§ **Fragmento del documento**:
Zacarías formó al muchacho de José Mármol desde la A hasta la Z, desde el primigenio salto a la soga en las horas adolescentes hasta el sábado inclusive, cuando después de ser el mejor superligero de IBO se ganó el derecho de saltar de sigla, de rango, de status: el cetro vacante de la FIB.

(Alberto, Zacarías al fin - porque así era su padre, el legendario maestro Santos Zacarías, hacedor de sus peleadores-hijos adoptivos Sergio Palma y Juan Martín Coggi, ambos campeones mundiales-, amén de formarlo en la sagrada rutina del gimnasio y en el abecé de la técnica, lo instruyó en más de una letra no escrita en modos y pensares estrictamente ligados a lo humano, así, a secas.

Era un secreto a voces que el récord del puertorriqueño Subriel Matías imponía respeto e inquietud: 18 victorias y una derrota por decisión, ante un adversario de quien se había cobrado desquite en su ley: por la vía categoría.

Y ahí fue Jeremías Ponce, determinado, valiente, bien pegado al cuerpo a cuerpo, descargando decenas de golpes - que no todos llegaron a zonas sensibles, es cierto-, ganando con claridad la primera vuelta, con lo justo la tercera y llegando al quinto con números aceptables, y habiendo ya redondeado un pleito digno, pero con un pronóstico oscuro por donde se lo mirara.

¿Qué de desalentador había pasado?

Pues que el puertorriqueño había aguantado todo, pero todo, sin pestañear, y en cambio cada vez que había llegado con sus manos, Ponce había vacilado.

§ **Consigna escrita**: Continúa la crónica sobre la pelea de Jeremías Ponce a partir de su última oración.

§ **Extracto de datos**:
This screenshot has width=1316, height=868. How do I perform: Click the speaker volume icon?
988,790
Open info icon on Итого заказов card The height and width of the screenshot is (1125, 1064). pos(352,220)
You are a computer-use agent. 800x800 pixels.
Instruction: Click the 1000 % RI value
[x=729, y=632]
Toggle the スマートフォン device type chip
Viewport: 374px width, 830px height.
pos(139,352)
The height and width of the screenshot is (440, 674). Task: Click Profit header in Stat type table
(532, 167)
* * *
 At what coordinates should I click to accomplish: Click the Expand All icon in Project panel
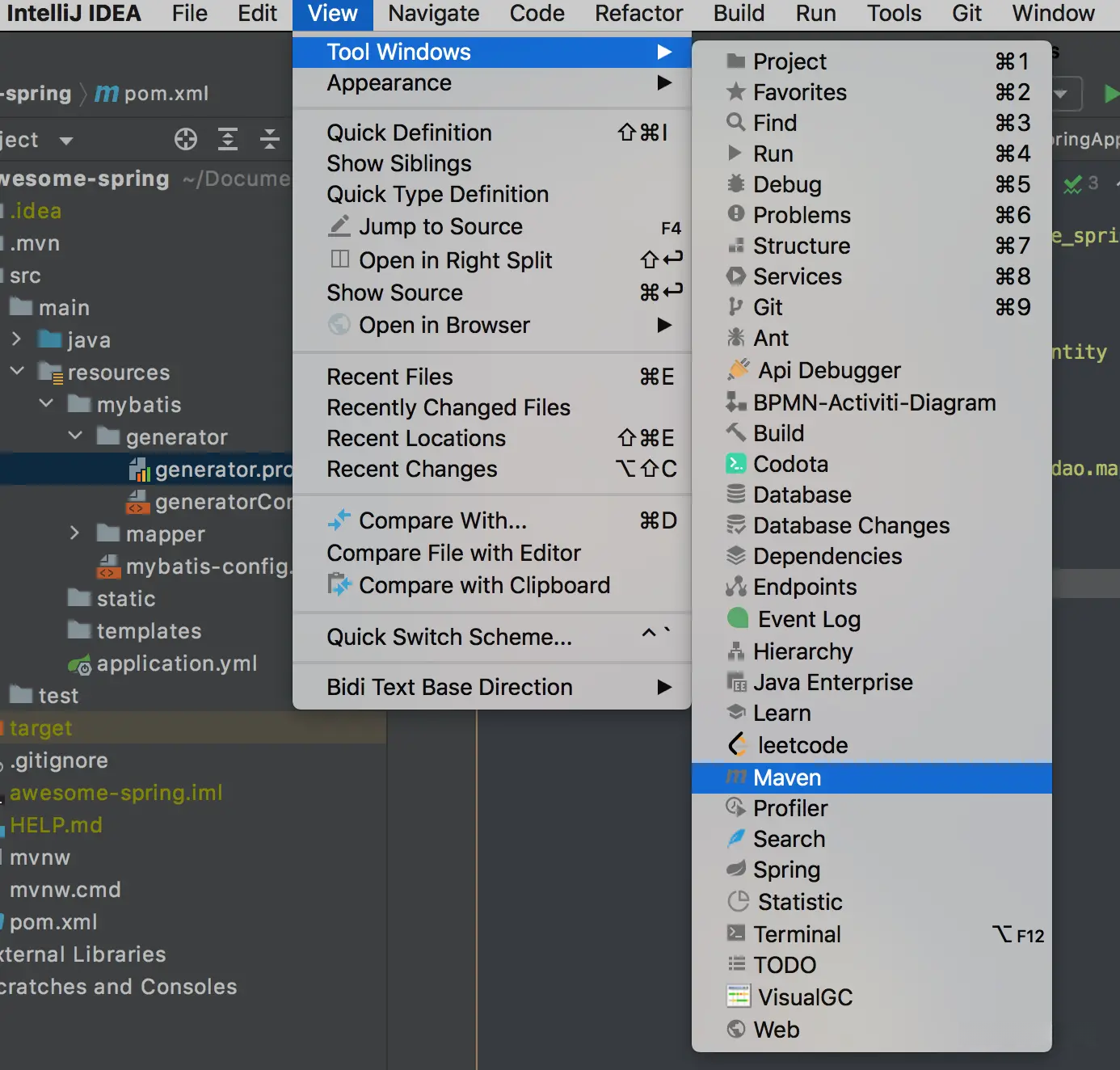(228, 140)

§ **Respuesta esperada**:
Como hubiera dicho uno de los más célebres comentaristas de boxeo, Horacio García Blanco, un golpe de Ponce valía un peso y un golpe de Matías valía un dólar.

Cuando terminó el quinto round, Matías había soltado amarras y Ponce ya había ido a la lona, la pelea estaba técnicamente terminada y el presagio de rápido nocaut o paliza era una certeza ineludible.

¿Qué hizo Zacarías?

Retiró a su muchacho del ring: preservó al boxeador y al ser humano y al tiempo preservó una premisa ética.

Zacarías se honró a sí mismo, honró su manera de ver el boxeo y de ver la vida, y honró la memoria de su padre.

Todo lo demás, las hipótesis de los profetas de lo incomprobable, la ligereza de los que señalaron con el dedo a Zacarías por un presunto planteo equivocado, los obsesivos de lo secundario, de lo irrelevante, de lo que no viene al caso, todo lo demás es pura hojarasca.

Que sea dicho de una vez: el boxeo argentino está urgido de muchos hombres de la integridad de Alberto Zacarías.